Below are some records; reproduce them exactly.

:: Supplied records ::

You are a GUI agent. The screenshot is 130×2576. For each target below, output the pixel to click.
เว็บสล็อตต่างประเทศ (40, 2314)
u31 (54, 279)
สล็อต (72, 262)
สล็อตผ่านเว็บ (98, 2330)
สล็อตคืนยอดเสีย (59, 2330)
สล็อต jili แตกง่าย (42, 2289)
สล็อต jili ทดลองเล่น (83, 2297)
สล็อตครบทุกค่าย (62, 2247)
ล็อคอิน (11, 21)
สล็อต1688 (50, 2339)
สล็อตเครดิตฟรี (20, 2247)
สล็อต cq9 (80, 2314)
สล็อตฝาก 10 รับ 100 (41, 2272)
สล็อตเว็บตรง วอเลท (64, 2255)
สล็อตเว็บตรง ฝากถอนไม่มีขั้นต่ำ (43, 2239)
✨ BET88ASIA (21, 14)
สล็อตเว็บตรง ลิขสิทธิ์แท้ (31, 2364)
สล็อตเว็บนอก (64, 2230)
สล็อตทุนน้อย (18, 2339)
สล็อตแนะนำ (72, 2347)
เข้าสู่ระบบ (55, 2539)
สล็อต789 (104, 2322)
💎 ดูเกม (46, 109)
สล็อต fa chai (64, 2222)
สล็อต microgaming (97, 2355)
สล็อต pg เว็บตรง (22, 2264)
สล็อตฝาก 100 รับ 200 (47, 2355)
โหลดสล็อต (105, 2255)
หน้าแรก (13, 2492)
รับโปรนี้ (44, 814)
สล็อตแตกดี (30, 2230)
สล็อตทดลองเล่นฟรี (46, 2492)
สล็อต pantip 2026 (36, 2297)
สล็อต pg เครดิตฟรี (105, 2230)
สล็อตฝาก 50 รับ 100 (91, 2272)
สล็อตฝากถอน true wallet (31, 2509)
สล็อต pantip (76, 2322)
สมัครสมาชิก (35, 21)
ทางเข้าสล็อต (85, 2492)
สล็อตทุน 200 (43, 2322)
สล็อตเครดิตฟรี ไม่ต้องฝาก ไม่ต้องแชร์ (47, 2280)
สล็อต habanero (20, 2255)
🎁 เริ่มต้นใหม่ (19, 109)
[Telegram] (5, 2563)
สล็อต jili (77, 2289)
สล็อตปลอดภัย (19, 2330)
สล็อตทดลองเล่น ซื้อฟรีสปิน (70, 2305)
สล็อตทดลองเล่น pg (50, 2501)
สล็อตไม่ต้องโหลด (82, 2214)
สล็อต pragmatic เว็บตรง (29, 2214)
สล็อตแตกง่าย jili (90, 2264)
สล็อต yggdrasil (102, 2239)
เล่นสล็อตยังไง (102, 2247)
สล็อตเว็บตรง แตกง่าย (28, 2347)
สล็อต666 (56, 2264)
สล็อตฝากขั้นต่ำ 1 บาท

:::

# Response
You are a GUI agent. The screenshot is 130×2576. For each target below, output the pixel to click.
เว็บสล็อตต่างประเทศ (40, 2314)
u31 (54, 279)
สล็อต (72, 262)
สล็อตผ่านเว็บ (98, 2330)
สล็อตคืนยอดเสีย (59, 2330)
สล็อต jili แตกง่าย (42, 2289)
สล็อต jili ทดลองเล่น (83, 2297)
สล็อตครบทุกค่าย (62, 2247)
ล็อคอิน (11, 21)
สล็อต1688 (50, 2339)
สล็อตเครดิตฟรี (20, 2247)
สล็อต cq9 (80, 2314)
สล็อตฝาก 10 รับ 100 (41, 2272)
สล็อตเว็บตรง วอเลท (64, 2255)
สล็อตเว็บตรง ฝากถอนไม่มีขั้นต่ำ (43, 2239)
✨ BET88ASIA (21, 14)
สล็อตเว็บตรง ลิขสิทธิ์แท้ (31, 2364)
สล็อตเว็บนอก (64, 2230)
สล็อตทุนน้อย (18, 2339)
สล็อตแนะนำ (72, 2347)
เข้าสู่ระบบ (55, 2539)
สล็อต789 (104, 2322)
💎 ดูเกม (46, 109)
สล็อต fa chai (64, 2222)
สล็อต microgaming (97, 2355)
สล็อต pg เว็บตรง (22, 2264)
สล็อตฝาก 100 รับ 200 (47, 2355)
โหลดสล็อต (105, 2255)
หน้าแรก (13, 2492)
รับโปรนี้ (44, 814)
สล็อตแตกดี (30, 2230)
สล็อตทดลองเล่นฟรี (46, 2492)
สล็อต pantip 2026 (36, 2297)
สล็อต pg เครดิตฟรี (105, 2230)
สล็อตฝาก 50 รับ 100 (91, 2272)
สล็อตฝากถอน true wallet (31, 2509)
สล็อต pantip (76, 2322)
สมัครสมาชิก (35, 21)
ทางเข้าสล็อต (85, 2492)
สล็อตทุน 200 (43, 2322)
สล็อตเครดิตฟรี ไม่ต้องฝาก ไม่ต้องแชร์ (47, 2280)
สล็อต habanero (20, 2255)
🎁 เริ่มต้นใหม่ (19, 109)
[Telegram] (5, 2563)
สล็อต jili (77, 2289)
สล็อตปลอดภัย (19, 2330)
สล็อตทดลองเล่น ซื้อฟรีสปิน (70, 2305)
สล็อตทดลองเล่น pg (50, 2501)
สล็อตไม่ต้องโหลด (82, 2214)
สล็อต pragmatic เว็บตรง (29, 2214)
สล็อตแตกง่าย jili (90, 2264)
สล็อต yggdrasil (102, 2239)
เล่นสล็อตยังไง (102, 2247)
สล็อตเว็บตรง แตกง่าย (28, 2347)
สล็อต666 (56, 2264)
สล็อตฝากขั้นต่ำ 1 บาท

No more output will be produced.